> PROBLEM DESCRIPTION
Find the line that holds "You are a GUI", then repeat it and each line below it word for word through the end of the listing, leaving out pictures.

> INFORMATION

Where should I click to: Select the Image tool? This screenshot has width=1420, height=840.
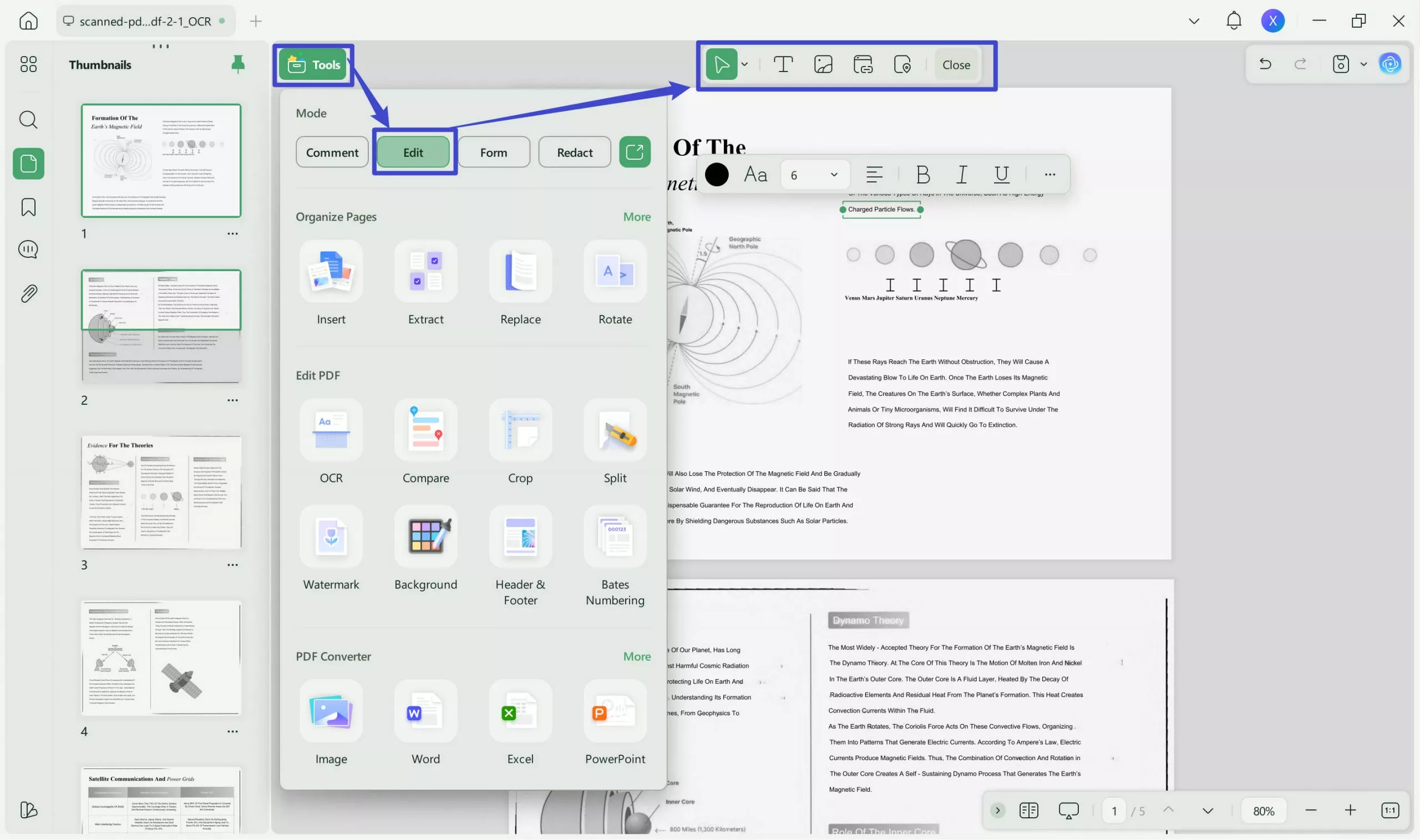click(x=823, y=64)
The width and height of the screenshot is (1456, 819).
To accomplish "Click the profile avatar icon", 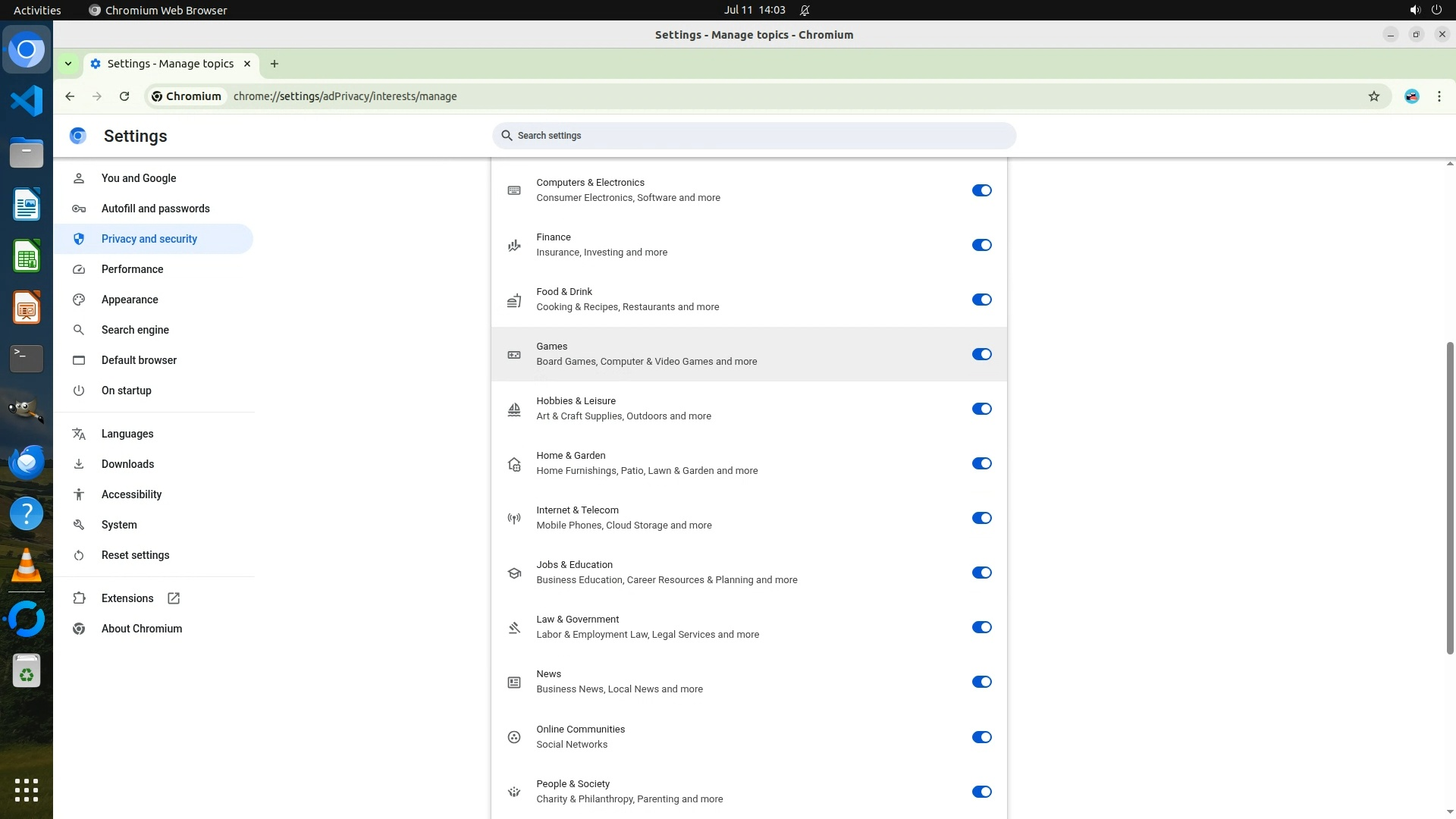I will click(1411, 96).
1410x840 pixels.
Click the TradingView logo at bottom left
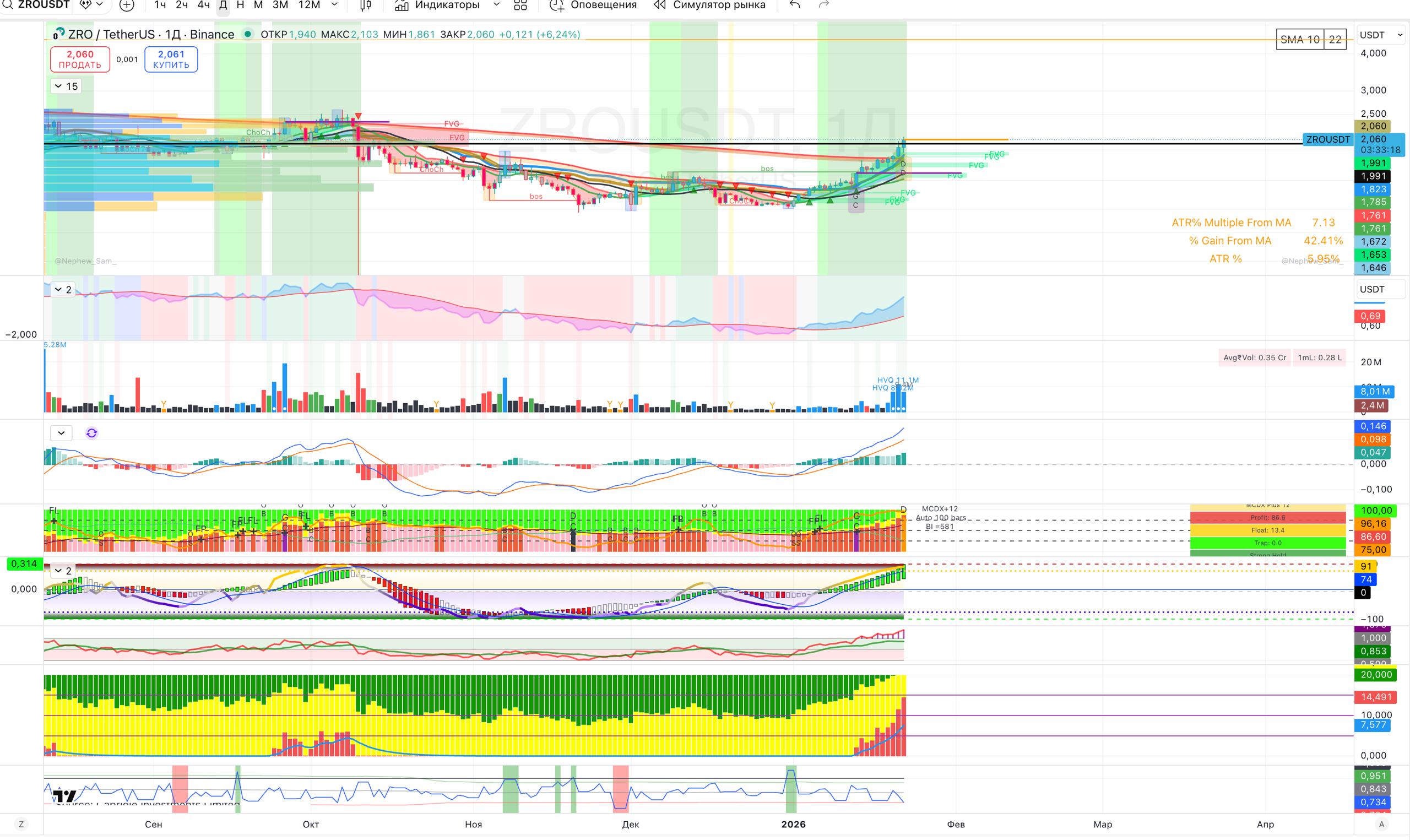[64, 797]
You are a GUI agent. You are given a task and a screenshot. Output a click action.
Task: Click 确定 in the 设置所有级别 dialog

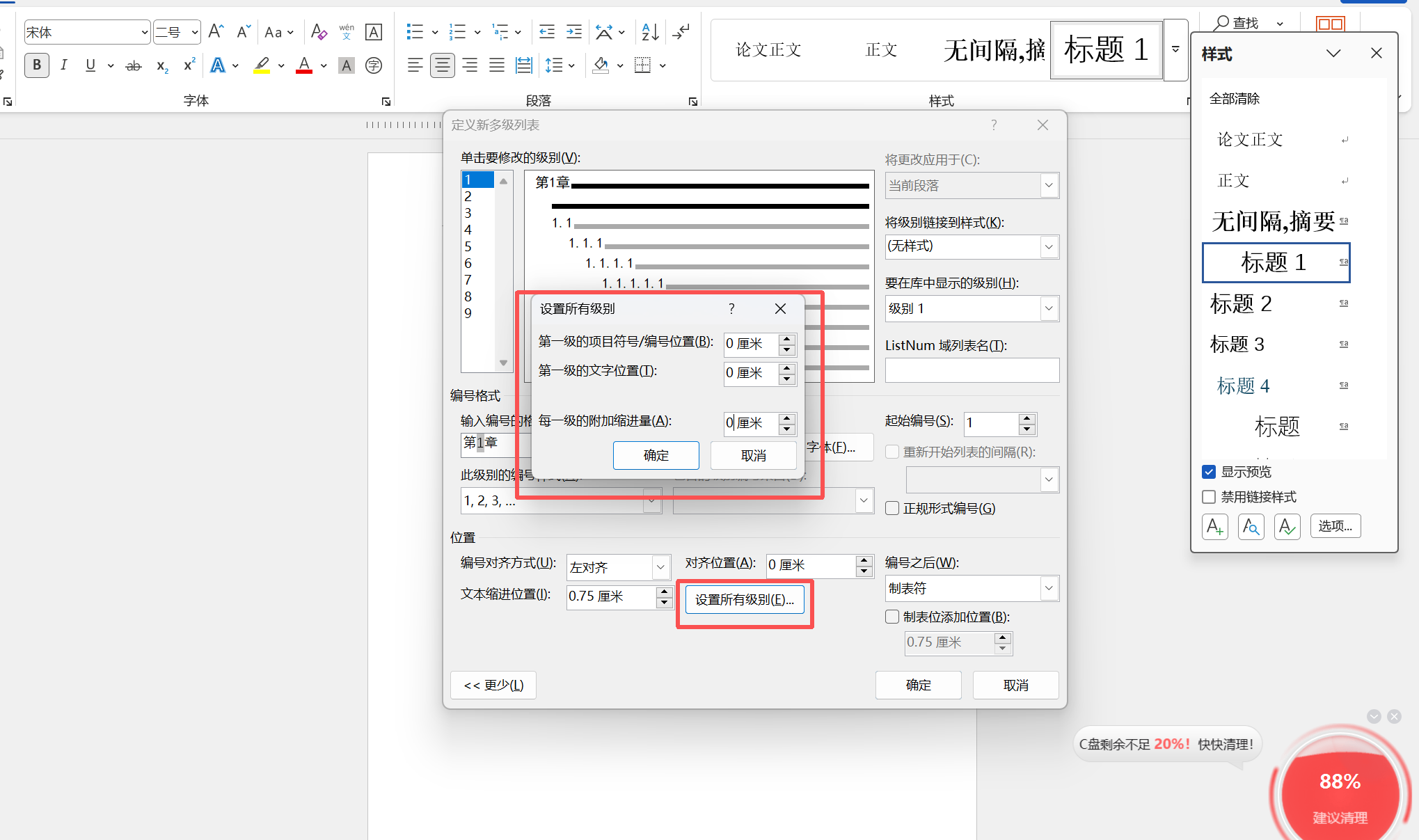coord(656,455)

> ANSWER TO THE EXERCISE
You are a GUI agent. You are given a task and a screenshot. Output a click action.
Task: Click 确定 in the 设置所有级别 dialog

coord(656,455)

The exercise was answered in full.